### RICHIESTA A
Risponda alle seguenti domande basandosi sulla fonte:
(i) Quanti anni ha dovuto attendere un confratello per ricevere una lettera?
(ii) Di quante pagine era la lettera inviata alla Casa Generalizia da un Superiore di Distretto?
(iii) Quale data porta la lettera del Padre de Foucauld al Generale Laperrine?
### RICHIESTA B
Modifichi la fonte trascrivendo tutto il passo che va da «Come può pretendere» giù fino a «e la giustizia?», dove «giustizia» va sostituito ovunque con «equità».

Non è stato lui stesso «sulla sua piccola nuvola», quando, di passaggio a Fanjeaux, ha detto alla Superiora, inquieta a proposito dell’ultimatum di Roma: «Non si preoccupi, con Roma va tutto bene, i loro canonisti ci aiutano a preparare gli statuti della prelatura…».

Può dire, in coscienza, che Lei e i suoi Assistenti vi siete assunte le vostre responsabilità?
Dopo tante dichiarazioni contraddittorie e nefaste, come pretendete ancora di governare?
Chi ha nuociuto all’autorità del Superiore Generale, se non Lei stesso e i suoi Assistenti?
Come può pretendere di parlarci di giustizia, dopo averla lesa?
«Quale verità può uscire dalla bocca di un mentitore?» (Eccli. 34, 4).
Chi ha seminato la zizzania?
Chi è stato sovversivo usando la menzogna?
Chi ha scandalizzato sacerdoti e fedeli?
Chi ha mutilato la Fraternità diminuendo la sua forza episcopale?
Può esserci una carità senza l’onore e la giustizia?

Scrivendo così pubblicamente, noi sappiamo che ci si rimprovererà di non aver rispettato le forme. E allora la nostra risposta sarà quella del Padre de Foucauld al Generale Laperrine: «Entrando nella vita religiosa, avevo creduto che avrei consigliato soprattutto la dolcezza e l’umiltà; col tempo, credo che manchi più spesso la dignità e la fierezza» (Lettera del 6 dicembre 1915).
A che pro scriverLe in privato, quando si sa che un confratello coraggioso e lucido ha dovuto attendere quattro anni per avere una lettera da Lei e non per leggervi, poi, delle risposte, ma delle ingiurie.
Quando un Superiore di Distretto aspetta sempre una nota di ricevimento della sua lettera di 17 pagine, inviata alla Casa Generalizia, sembra che Menzingen non abbia altri argomenti che il volontarismo: «sic volo, sic iubeo, sit pro ratione voluntas».

Monsignore, ciò che viviamo in questo momento è odioso.
La rettitudine evangelica è andata perduta: sì, sì, no, no.
Il Capitolo del 2012 non ha affatto chiarito la situazione.
Don Faure, un capitolare, ci ha recentemente messo in guardia pubblicamente contro «Le lettere e le dichiarazioni di questi ultimi mesi degli attuali Superiori della Fraternità».

### SEGMENTO DI DATI
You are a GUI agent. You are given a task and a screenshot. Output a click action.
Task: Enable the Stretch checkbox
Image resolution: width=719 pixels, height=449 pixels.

### RISPOSTA CORRETTA A
(i) Quattro anni.
(ii) 17 pagine.
(iii) 6 dicembre 1915.

### RISPOSTA CORRETTA B
Come può pretendere di parlarci di equità, dopo averla lesa?
«Quale verità può uscire dalla bocca di un mentitore?» (Eccli. 34, 4).
Chi ha seminato la zizzania?
Chi è stato sovversivo usando la menzogna?
Chi ha scandalizzato sacerdoti e fedeli?
Chi ha mutilato la Fraternità diminuendo la sua forza episcopale?
Può esserci una carità senza l’onore e la equità?